There is one item of furniture that causes fear and consternation within the Alexander world. Students struggle with it. Teachers are troubled by it.
This is it:
Look at those soft cushions, the deep seat, the squashy backrest, the enticing armrest. It invites you to slump. It encourages you to curl up. It positively begs you to flop. How can a good Alexander student possibly sit straight and upright in something like that? How can you maintain the slightly forward angle of the pelvis, and the extended ‘S’ of the spine?
In fact, the dilemma is so great that some students begin to feel guilty when they sit in one. Or worse, to avoid using their sofa(*) altogether. Which makes life a bit awkward.
It could be time to call on an important part of FM Alexander’s plan(†) for dealing with any sort of movement, sitting on the sofa included:-
“Analyze the conditions of use present”
“Reason out the means whereby a more satisfactory use could be brought about”
Normally in any sort of lesson involving sitting, you use a hard, dining-room sort of chair. In which case, sitting with the “S” spine is a great strategy. However, in a sofa, the conditions of use are entirely different. It sags. It forces you to tilt your pelvis and lower spine backwards. You need a different strategy.
So here’s a question. Why not curl up when you sit in a sofa?
No reason at all.
It’s not the curling, sagging or slumping that’s the problem. It’s how you go about it.

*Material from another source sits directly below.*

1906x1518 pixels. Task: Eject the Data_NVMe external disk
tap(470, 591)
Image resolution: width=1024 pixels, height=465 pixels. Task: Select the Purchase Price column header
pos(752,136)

If you push your legs down, lock your waist backwards, force your chest forwards and poke your chin down and out, then you will undoubtedly be putting a lot of extra stress and strain on your spine. But what if you allow your pelvis and spine to mould themselves to the curves of those squashy cushions, without adding in any unnecessary muscle tension? Then you can be comfortable, freely and easily, on as many sofas as you want.
(*)or settee or couch
(†) The Use of the Self, IRDEAT edition p.423.